Ce texte a aussi permis de politiser une expérience considérée jusque-là comme privée : ce qui se vivait dans la sphère domestique n’était pas qu’une question personnelle, mais révélait un système d’oppression collective. En ce sens, Friedan a contribué à relier l’intime et le politique, une idée qui allait devenir centrale dans le féminisme des années 1970.
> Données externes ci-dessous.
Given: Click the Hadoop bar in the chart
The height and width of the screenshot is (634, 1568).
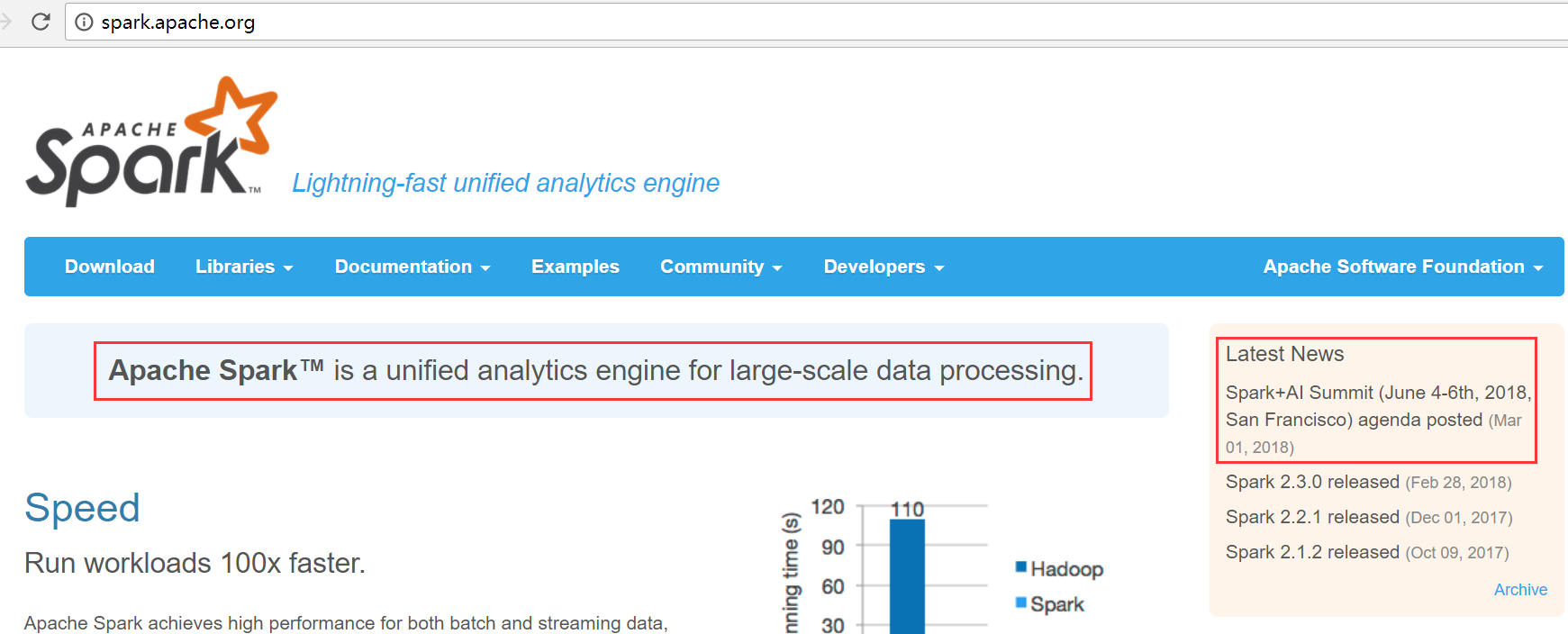Looking at the screenshot, I should pos(907,576).
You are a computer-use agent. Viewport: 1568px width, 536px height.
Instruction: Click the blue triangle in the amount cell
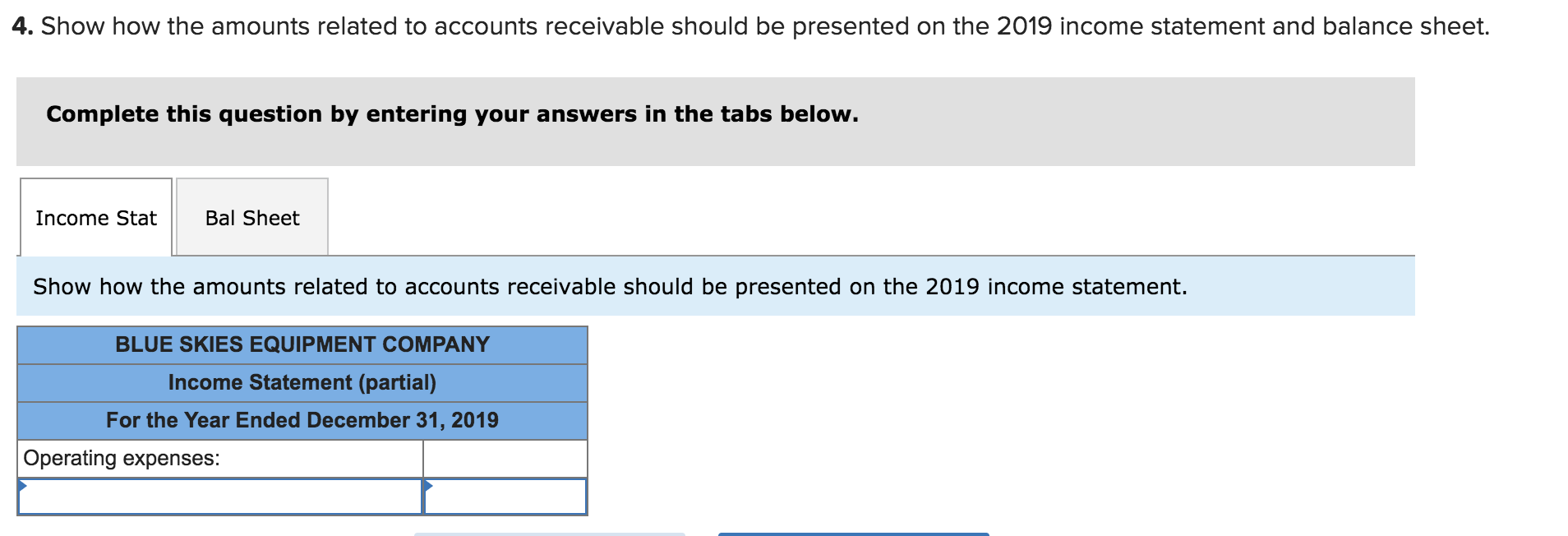point(429,487)
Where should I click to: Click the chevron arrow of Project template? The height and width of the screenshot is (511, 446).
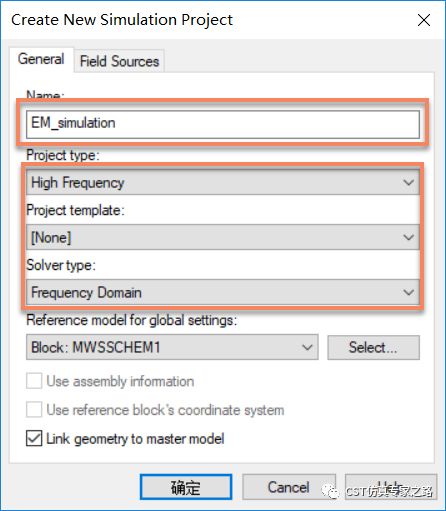pyautogui.click(x=408, y=237)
Héritage et mouvement tradwife
Soixante ans après sa publication, La Femme mystifiée reste une référence incontournable. Bien sûr, certaines critiques soulignent ses limites — elle se concentre sur les femmes blanches de classe moyenne et passe à côté des expériences des femmes racisées, des lesbiennes ou des travailleuses précaires. Mais cela n’enlève rien à sa force : ce texte a jeté les bases d’une conscience féministe critiques plus inclusives et intersectionnelles.
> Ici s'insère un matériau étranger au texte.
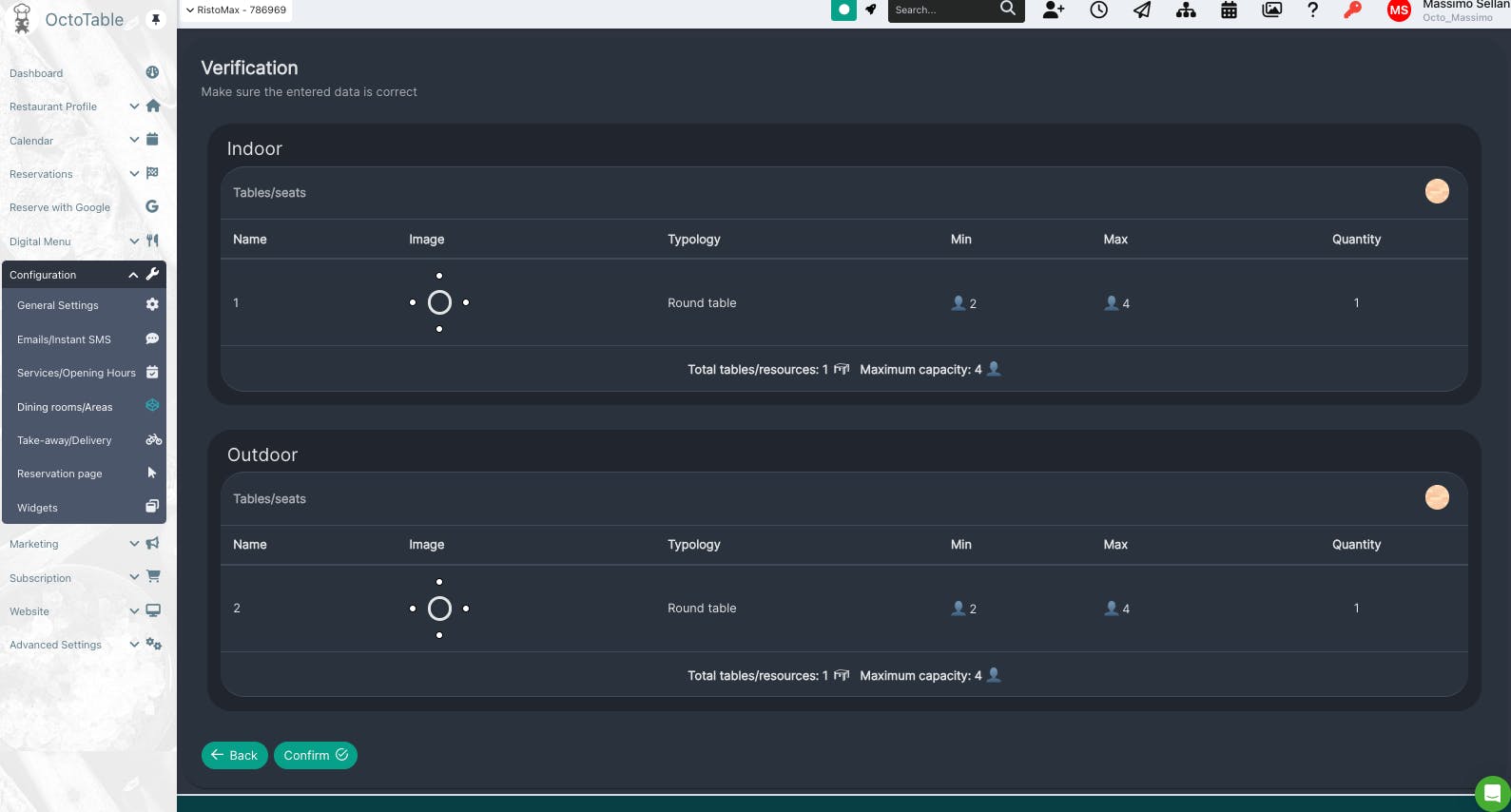The width and height of the screenshot is (1511, 812).
Task: Toggle the green status button in top bar
Action: tap(843, 10)
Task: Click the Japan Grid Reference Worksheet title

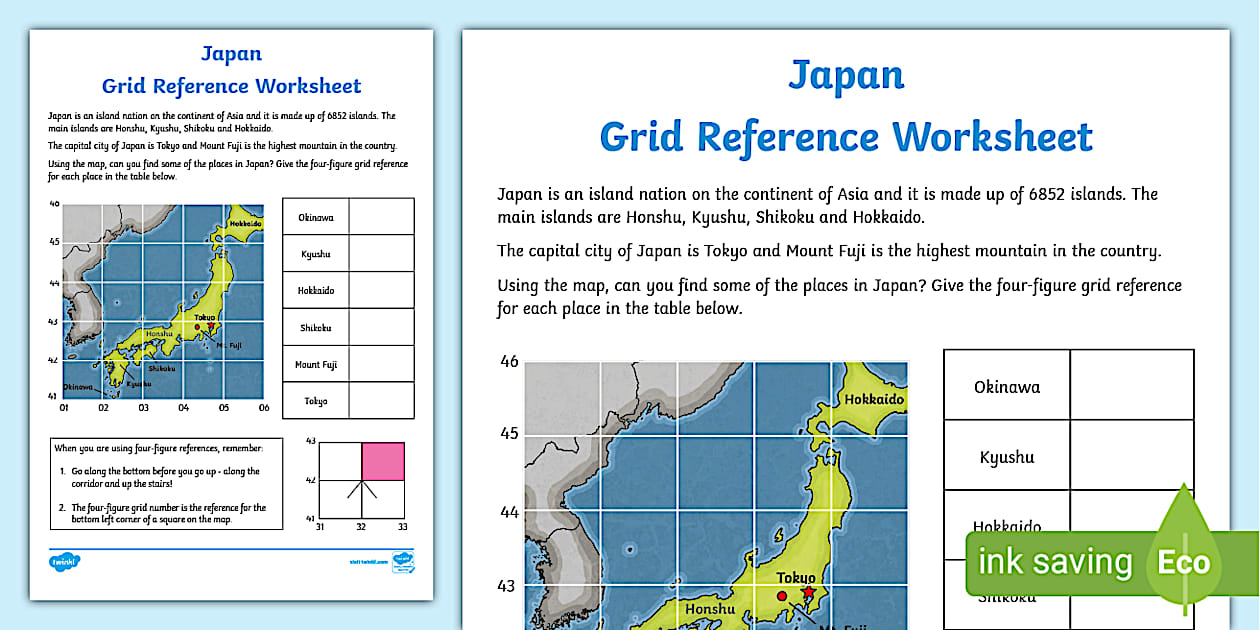Action: (x=846, y=108)

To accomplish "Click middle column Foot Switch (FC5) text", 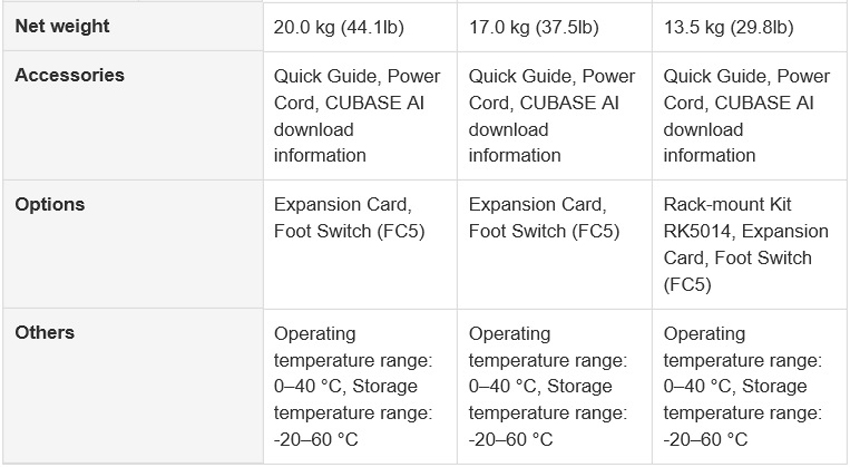I will tap(544, 231).
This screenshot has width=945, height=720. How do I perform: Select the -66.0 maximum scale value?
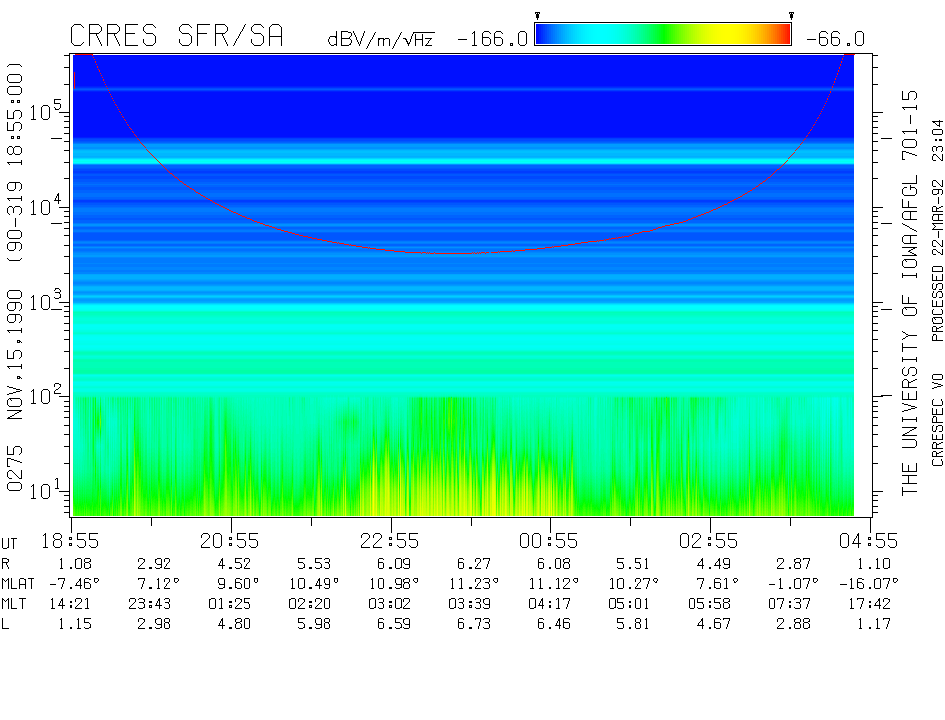832,39
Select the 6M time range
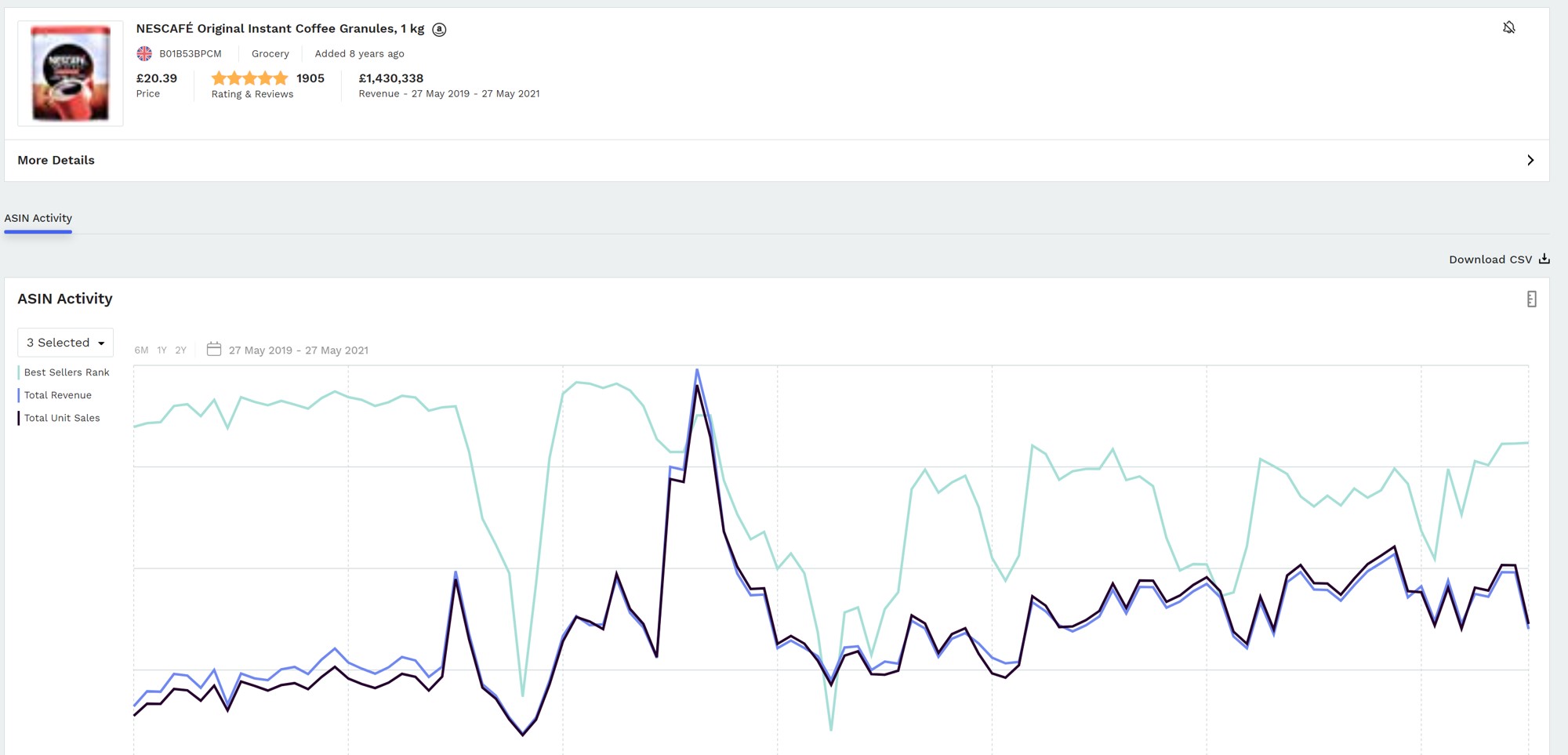The height and width of the screenshot is (755, 1568). [x=141, y=350]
Aujourd’hui, on observe une forme de « retour en arrière » représenté par le phénomène des trad wives, ce mouvement très visible sur les réseaux sociaux. Ces influenceuses, qui promeuvent une féminité rétro — jupe années 1950, coiffure impeccable, dévouement domestique — choisissent souvent de présenter leur décision comme un acte de liberté. En effet, chaque femme, chaque personne a le droit et le choix de rester au foyer. Mais le mouvement tradwife s’accompagne aussi d’une imagerie et une nostalgie vicieuse. En surface, c’est séduisant, évoquant une vie simple, volontaire et authentique. Pourtant, ce modèle est idéologiquement conservateur, et parfois plus : il soutient des représentations essentialisées de la féminité, parfois liées à des idéologies nationalistes ou suprémacistes. Il y a un risque de mystification du passé, présenté comme idyllique et harmonieux, mais qui gomme les oppressions qu’imposait ce modèle.
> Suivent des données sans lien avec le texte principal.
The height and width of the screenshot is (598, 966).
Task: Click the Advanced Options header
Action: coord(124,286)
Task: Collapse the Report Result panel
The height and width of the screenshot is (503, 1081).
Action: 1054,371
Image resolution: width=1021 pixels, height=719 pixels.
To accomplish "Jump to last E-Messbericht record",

Le mouvement des trad wives peut être analysé comme une réaction désenchantée au féminisme des années précédentes — et plus globalement à un système socio-économique qui ne permet pas aux femmes de concilier travail, famille et autonomie. Pour autant, l’illusion d’une époque plus simple est trompeuse : derrière les robes et la domesticité, se cachent une idéalisation nostalgique et une préservation de la hiérarchie patriarcale.
En ce sens, la critique de Friedan garde toute sa pertinence : elle nous rappelle que derrière l’idéalisation de la “vraie femme au foyer” se cache moins une tradition authentique qu’une construction sociale, pensée pour maintenir les femmes dans un rôle figé et limiter leur liberté.
Un appel à l’émancipation
En dénonçant le carcan imposé aux femmes, Betty Friedan a offert une ouverture : la possibilité de penser d’autres manières de vivre, de s’émanciper du rôle unique imposé par la société. Son ouvrage a permis à des générations entières de femmes de revendiquer le droit de choisir : choisir d’étudier, de travailler, d’écrire, de créer, de voyager, ou bien de rester au foyer si tel était leur désir — mais librement, et non par contrainte sociale.
La Femme mystifiée reste un livre essentiel, à lire non seulement pour comprendre l’histoire du féminisme, mais aussi pour mesurer combien certaines luttes continuent d’être d’actualité. Derrière son diagnostic, Friedan nous rappelle une évidence : aucune vie ne devrait être définie par les attentes des autres, mais par la liberté de construire son propre chemin.